This exercise asks for the whole listing to be restated exactly.
-=-=-
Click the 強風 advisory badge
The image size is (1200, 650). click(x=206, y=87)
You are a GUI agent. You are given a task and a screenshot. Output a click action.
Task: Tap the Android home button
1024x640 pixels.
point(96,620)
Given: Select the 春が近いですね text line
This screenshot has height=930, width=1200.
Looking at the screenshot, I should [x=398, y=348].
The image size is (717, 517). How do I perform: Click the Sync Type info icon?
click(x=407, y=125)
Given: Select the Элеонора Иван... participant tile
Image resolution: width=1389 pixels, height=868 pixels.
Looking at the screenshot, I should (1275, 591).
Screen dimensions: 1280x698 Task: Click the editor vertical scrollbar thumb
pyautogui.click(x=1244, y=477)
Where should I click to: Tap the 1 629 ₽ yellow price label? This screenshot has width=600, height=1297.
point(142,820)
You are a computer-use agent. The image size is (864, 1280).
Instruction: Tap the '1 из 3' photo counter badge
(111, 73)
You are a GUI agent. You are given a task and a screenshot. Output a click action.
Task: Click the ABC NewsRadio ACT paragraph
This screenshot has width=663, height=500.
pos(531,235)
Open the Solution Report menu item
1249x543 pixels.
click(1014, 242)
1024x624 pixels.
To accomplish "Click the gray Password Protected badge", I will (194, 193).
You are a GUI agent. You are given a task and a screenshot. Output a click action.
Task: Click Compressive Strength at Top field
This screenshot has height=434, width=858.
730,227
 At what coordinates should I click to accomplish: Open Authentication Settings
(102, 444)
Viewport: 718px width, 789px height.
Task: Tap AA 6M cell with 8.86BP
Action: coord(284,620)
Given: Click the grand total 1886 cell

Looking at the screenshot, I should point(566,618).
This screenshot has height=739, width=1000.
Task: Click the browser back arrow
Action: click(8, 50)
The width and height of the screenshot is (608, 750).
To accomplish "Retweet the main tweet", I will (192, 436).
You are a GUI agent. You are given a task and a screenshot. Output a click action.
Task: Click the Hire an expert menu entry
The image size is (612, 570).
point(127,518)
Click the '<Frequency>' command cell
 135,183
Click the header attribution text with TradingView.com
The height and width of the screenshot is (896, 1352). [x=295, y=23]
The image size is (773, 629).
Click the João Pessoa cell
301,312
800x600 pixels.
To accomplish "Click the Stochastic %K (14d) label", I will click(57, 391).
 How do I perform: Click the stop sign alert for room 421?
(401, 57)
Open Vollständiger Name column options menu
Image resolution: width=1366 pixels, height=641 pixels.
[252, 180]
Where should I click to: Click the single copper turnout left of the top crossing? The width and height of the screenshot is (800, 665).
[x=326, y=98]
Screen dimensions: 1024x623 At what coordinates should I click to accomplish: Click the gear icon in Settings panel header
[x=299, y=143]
-=-=-
**Exercise response**
Click the 強風 advisory badge
The image size is (1200, 650). click(x=206, y=87)
You are a GUI agent. You are given a task and a screenshot. Output a click action.
Task: Tap the Android home button
1024x640 pixels.
point(96,620)
Given: Select the 春が近いですね text line
This screenshot has height=930, width=1200.
Looking at the screenshot, I should [x=398, y=348].
The image size is (717, 517). How do I perform: Click the Sync Type info icon?
click(x=407, y=125)
Given: Select the Элеонора Иван... participant tile
Image resolution: width=1389 pixels, height=868 pixels.
Looking at the screenshot, I should (1275, 591).
Screen dimensions: 1280x698 Task: Click the editor vertical scrollbar thumb
pyautogui.click(x=1244, y=477)
Where should I click to: Tap the 1 629 ₽ yellow price label? This screenshot has width=600, height=1297.
point(142,820)
You are a computer-use agent. The image size is (864, 1280).
Instruction: Tap the '1 из 3' photo counter badge
(111, 73)
You are a GUI agent. You are given a task and a screenshot. Output a click action.
Task: Click the ABC NewsRadio ACT paragraph
This screenshot has width=663, height=500.
pos(531,235)
Open the Solution Report menu item
1249x543 pixels.
click(1014, 242)
1024x624 pixels.
To accomplish "Click the gray Password Protected badge", I will (194, 193).
You are a GUI agent. You are given a task and a screenshot. Output a click action.
Task: Click Compressive Strength at Top field
This screenshot has height=434, width=858.
730,227
 At what coordinates should I click to accomplish: Open Authentication Settings
(102, 444)
Viewport: 718px width, 789px height.
Task: Tap AA 6M cell with 8.86BP
Action: coord(284,620)
Given: Click the grand total 1886 cell

Looking at the screenshot, I should point(566,618).
This screenshot has height=739, width=1000.
Task: Click the browser back arrow
Action: click(8, 50)
The width and height of the screenshot is (608, 750).
To accomplish "Retweet the main tweet", I will (192, 436).
You are a GUI agent. You are given a task and a screenshot. Output a click action.
Task: Click the Hire an expert menu entry
The image size is (612, 570).
point(127,518)
Click the '<Frequency>' command cell
 135,183
Click the header attribution text with TradingView.com
The height and width of the screenshot is (896, 1352). [x=295, y=23]
The image size is (773, 629).
Click the João Pessoa cell
301,312
800x600 pixels.
To accomplish "Click the Stochastic %K (14d) label", I will click(57, 391).
 How do I perform: Click the stop sign alert for room 421?
(401, 57)
Open Vollständiger Name column options menu
Image resolution: width=1366 pixels, height=641 pixels.
[252, 180]
Where should I click to: Click the single copper turnout left of the top crossing? The width and height of the screenshot is (800, 665).
[x=326, y=98]
Screen dimensions: 1024x623 At what coordinates should I click to accomplish: Click the gear icon in Settings panel header
[x=299, y=143]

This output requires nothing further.